I also keep a face mist by my desk if I’m working in an office for a long period of time. Avène Thermal Spring Water Spray, £6.38 for 150ml, is soothing and preservative-free to help stave off the tightness that creeps up on you in an air-conditioned room.
To really zoom in on the eye area, try Optase Preservative Free Eye Spray, £15.99 for 17ml, misted over closed eyelids. It contains moisturising sodium hyaluronate and omega 3 fatty acids to prevent your lids and eye areas from becoming crepey and uncomfortable, and it helps to depuff on hot days too.

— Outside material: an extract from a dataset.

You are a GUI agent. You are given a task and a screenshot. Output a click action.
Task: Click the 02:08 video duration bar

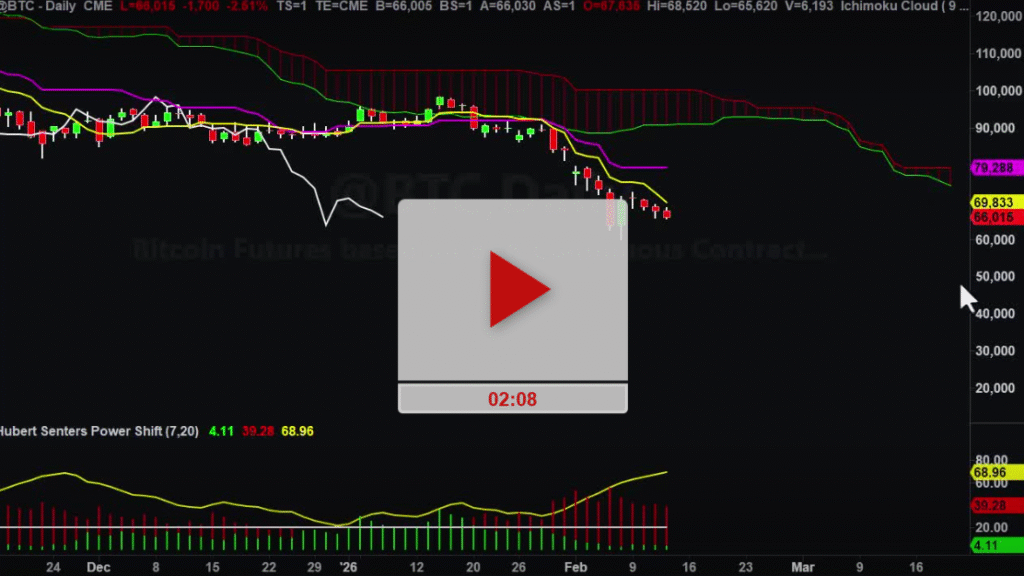pos(512,398)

Dr Sam also has a great video guide to keeping skin in top condition on long-haul flights. Her hand-luggage essentials include Bioderma Sensibio Micellar Water, from £5.19, to cleanse skin and lids and Obagi Hydrate, £40.99 for 48ml. “I diligently reapply moisturiser to ensure skin stays plump and literally monitor it every hour to check it doesn’t dry out during the flight”.
My own hand-luggage essential is an eye mask. Silk eye masks by Slip, £50 are a luxury, but they last a lifetime and don't absorb moisture from your skin keeping eyes soothed and hydrated. On a recent 14-hour flight I bought psychedelic cat eye masks for all of my traveling companions. The novelty mask stopped my eyes drying out and also scared off any competition for limited headrest real estate, helping me to get some much-needed beauty sleep. Now if only I could get away with one in the office…
So there’s your seasonal guide to keeping the sore summer eyes healthy and bright. Combine these tips with a simple, gentle skincare regime and you’ll be perky eyed all summer long.